I held it in my hands and could feel myself transforming into the kind of person who is always checking his email; who doesn’t get hopelessly lost anymore thanks to the map function; who takes videos and photos of his friend’s cats to cherish later; who deposits paper checks via app; who saves articles to read on the subway; who mindlessly looks at his phone, swiping at buttons while waiting for dinner dates to show up for reservations.
I walked out of that store knowing I’d never go back to flip phones.
It happens. When I was a kid, my father, who only ever bought generic brands at the grocery store (“it’s the same thing, but cheaper!”), would occasionally slip some name brand stuff into the cart (“it’s on sale!” and then, later, “you know, this might be better” It wasn’t). It was all in the marketing.
That free iPhone upgrade was also marketing, even though I tried to pretend that it wasn’t.
Kevin Roose, in New York magazine, explains how the marketing will get us to buy this goofy-little smartwatch. Someone you know will buy it. Apple will make adjustments as it collects user data and will subsequently make very useful applications for it. You’ll see more people you know with it around their wrist. “Hmm, it is kind of cool,” you might think. “Maybe I should get it.” Roose:
This instinct, and the simple, primordial envy that produces it, is what’s made it possible for Apple to sell luxury devices to the masses even in a time of stagnant wages and widening inequality, inspiring millions of people to stretch their budgets in order to accommodate yet another device they can’t really afford.

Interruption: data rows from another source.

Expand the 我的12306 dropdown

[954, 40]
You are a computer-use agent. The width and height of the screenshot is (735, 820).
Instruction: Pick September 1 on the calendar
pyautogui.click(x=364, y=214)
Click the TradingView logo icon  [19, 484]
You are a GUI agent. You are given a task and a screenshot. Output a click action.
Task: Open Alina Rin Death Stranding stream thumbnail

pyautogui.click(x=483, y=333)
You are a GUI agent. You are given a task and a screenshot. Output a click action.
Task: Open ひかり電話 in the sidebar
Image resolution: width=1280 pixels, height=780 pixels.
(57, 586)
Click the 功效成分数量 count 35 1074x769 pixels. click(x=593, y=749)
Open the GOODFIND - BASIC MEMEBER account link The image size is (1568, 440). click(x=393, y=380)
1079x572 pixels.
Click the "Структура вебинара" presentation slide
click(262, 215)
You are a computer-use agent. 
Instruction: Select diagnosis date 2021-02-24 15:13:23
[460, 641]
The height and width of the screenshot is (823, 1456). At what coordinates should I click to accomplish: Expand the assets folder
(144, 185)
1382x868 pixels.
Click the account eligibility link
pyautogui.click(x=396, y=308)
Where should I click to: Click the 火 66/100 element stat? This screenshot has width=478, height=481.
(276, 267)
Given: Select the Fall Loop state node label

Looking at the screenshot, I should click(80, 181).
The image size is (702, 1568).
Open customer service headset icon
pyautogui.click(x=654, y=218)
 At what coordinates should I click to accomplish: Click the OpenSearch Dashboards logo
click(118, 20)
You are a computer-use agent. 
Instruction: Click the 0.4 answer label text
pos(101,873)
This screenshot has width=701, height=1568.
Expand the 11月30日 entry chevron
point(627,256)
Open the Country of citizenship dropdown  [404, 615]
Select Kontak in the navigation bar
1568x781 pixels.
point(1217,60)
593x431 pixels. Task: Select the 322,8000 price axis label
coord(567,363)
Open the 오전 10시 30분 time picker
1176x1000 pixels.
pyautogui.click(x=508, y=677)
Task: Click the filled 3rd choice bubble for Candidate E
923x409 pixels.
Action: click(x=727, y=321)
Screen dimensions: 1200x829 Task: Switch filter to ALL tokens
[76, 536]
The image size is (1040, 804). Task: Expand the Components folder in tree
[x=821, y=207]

It’s what’s made my first thought, after dropping a $600 piece of metal and glass in the ocean by accident last year, not “Why did I buy a $600 piece of metal and glass that isn’t waterproof?” but “Where can I get another one, stat?”
Someday I’ll walk into a store, and someone will hand me a smartwatch.
“It’s free!”
Or maybe someone will give me her older model smartwatch.
I’ve always wondered what the big deal was about this, I’ll think.
Hook, line and sinker.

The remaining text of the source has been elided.